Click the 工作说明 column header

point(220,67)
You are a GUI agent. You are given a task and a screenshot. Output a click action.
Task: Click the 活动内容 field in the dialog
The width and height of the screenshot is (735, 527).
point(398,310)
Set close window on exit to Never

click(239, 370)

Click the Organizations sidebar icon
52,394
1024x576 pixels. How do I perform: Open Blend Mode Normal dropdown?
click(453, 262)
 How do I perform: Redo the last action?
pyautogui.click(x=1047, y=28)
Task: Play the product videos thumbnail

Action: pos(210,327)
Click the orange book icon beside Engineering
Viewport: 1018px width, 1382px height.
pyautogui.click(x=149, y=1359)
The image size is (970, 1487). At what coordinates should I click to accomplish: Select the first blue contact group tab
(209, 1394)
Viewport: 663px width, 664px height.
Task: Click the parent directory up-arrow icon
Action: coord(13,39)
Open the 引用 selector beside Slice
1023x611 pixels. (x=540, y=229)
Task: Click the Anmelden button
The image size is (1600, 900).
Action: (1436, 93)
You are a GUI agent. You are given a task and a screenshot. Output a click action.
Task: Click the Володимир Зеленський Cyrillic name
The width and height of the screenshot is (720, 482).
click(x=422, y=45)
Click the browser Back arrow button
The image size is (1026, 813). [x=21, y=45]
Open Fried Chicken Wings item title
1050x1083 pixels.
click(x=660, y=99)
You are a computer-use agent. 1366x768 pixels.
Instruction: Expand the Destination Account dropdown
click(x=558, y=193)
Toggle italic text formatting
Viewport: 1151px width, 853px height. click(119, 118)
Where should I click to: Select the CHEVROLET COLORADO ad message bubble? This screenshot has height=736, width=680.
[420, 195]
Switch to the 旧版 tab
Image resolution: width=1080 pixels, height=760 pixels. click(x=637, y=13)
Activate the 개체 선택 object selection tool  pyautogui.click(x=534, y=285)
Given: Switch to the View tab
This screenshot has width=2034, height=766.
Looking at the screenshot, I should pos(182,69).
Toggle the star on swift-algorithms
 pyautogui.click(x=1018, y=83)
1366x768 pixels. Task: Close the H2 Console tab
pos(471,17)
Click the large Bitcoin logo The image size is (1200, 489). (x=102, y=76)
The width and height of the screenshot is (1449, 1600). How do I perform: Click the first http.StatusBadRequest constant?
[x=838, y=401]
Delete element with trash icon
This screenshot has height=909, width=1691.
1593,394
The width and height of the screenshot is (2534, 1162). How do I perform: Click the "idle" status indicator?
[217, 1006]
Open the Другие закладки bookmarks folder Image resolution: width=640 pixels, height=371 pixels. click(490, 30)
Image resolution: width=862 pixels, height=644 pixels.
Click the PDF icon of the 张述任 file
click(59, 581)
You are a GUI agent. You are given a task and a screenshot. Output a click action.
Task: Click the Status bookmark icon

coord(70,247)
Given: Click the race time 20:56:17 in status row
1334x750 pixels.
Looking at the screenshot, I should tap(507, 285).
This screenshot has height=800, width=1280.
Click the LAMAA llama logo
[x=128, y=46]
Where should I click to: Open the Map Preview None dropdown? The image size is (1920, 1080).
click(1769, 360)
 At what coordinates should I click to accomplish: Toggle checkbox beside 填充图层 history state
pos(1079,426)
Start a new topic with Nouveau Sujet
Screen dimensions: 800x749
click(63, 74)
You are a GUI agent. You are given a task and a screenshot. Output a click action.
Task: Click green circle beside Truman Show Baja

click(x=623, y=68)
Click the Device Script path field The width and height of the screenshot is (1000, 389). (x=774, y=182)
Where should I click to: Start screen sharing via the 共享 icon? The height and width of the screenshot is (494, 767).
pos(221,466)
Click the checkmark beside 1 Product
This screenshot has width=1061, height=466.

* Exercise brief *
Beginning with the first line, transcribe the complete listing exactly.

* The completed task *
Click the 工作说明 column header

point(220,67)
You are a GUI agent. You are given a task and a screenshot. Output a click action.
Task: Click the 活动内容 field in the dialog
The width and height of the screenshot is (735, 527).
point(398,310)
Set close window on exit to Never

click(239, 370)

Click the Organizations sidebar icon
52,394
1024x576 pixels. How do I perform: Open Blend Mode Normal dropdown?
click(453, 262)
 How do I perform: Redo the last action?
pyautogui.click(x=1047, y=28)
Task: Play the product videos thumbnail

Action: pos(210,327)
Click the orange book icon beside Engineering
Viewport: 1018px width, 1382px height.
pyautogui.click(x=149, y=1359)
The image size is (970, 1487). At what coordinates should I click to accomplish: Select the first blue contact group tab
(209, 1394)
Viewport: 663px width, 664px height.
Task: Click the parent directory up-arrow icon
Action: coord(13,39)
Open the 引用 selector beside Slice
1023x611 pixels. (x=540, y=229)
Task: Click the Anmelden button
The image size is (1600, 900).
Action: (1436, 93)
You are a GUI agent. You are given a task and a screenshot. Output a click action.
Task: Click the Володимир Зеленський Cyrillic name
The width and height of the screenshot is (720, 482).
click(x=422, y=45)
Click the browser Back arrow button
The image size is (1026, 813). [x=21, y=45]
Open Fried Chicken Wings item title
1050x1083 pixels.
click(x=660, y=99)
You are a computer-use agent. 1366x768 pixels.
Instruction: Expand the Destination Account dropdown
click(x=558, y=193)
Toggle italic text formatting
Viewport: 1151px width, 853px height. click(119, 118)
Where should I click to: Select the CHEVROLET COLORADO ad message bubble? This screenshot has height=736, width=680.
[420, 195]
Switch to the 旧版 tab
Image resolution: width=1080 pixels, height=760 pixels. click(x=637, y=13)
Activate the 개체 선택 object selection tool  pyautogui.click(x=534, y=285)
Given: Switch to the View tab
This screenshot has width=2034, height=766.
Looking at the screenshot, I should pos(182,69).
Toggle the star on swift-algorithms
 pyautogui.click(x=1018, y=83)
1366x768 pixels. Task: Close the H2 Console tab
pos(471,17)
Click the large Bitcoin logo The image size is (1200, 489). (x=102, y=76)
The width and height of the screenshot is (1449, 1600). How do I perform: Click the first http.StatusBadRequest constant?
[x=838, y=401]
Delete element with trash icon
This screenshot has height=909, width=1691.
1593,394
The width and height of the screenshot is (2534, 1162). How do I perform: Click the "idle" status indicator?
[217, 1006]
Open the Другие закладки bookmarks folder Image resolution: width=640 pixels, height=371 pixels. click(490, 30)
Image resolution: width=862 pixels, height=644 pixels.
Click the PDF icon of the 张述任 file
click(59, 581)
You are a GUI agent. You are given a task and a screenshot. Output a click action.
Task: Click the Status bookmark icon

coord(70,247)
Given: Click the race time 20:56:17 in status row
1334x750 pixels.
Looking at the screenshot, I should tap(507, 285).
This screenshot has height=800, width=1280.
Click the LAMAA llama logo
[x=128, y=46]
Where should I click to: Open the Map Preview None dropdown? The image size is (1920, 1080).
click(1769, 360)
 At what coordinates should I click to accomplish: Toggle checkbox beside 填充图层 history state
pos(1079,426)
Start a new topic with Nouveau Sujet
Screen dimensions: 800x749
click(63, 74)
You are a GUI agent. You are given a task and a screenshot. Output a click action.
Task: Click green circle beside Truman Show Baja

click(x=623, y=68)
Click the Device Script path field The width and height of the screenshot is (1000, 389). (x=774, y=182)
Where should I click to: Start screen sharing via the 共享 icon? The height and width of the screenshot is (494, 767).
pos(221,466)
Click the checkmark beside 1 Product
This screenshot has width=1061, height=466.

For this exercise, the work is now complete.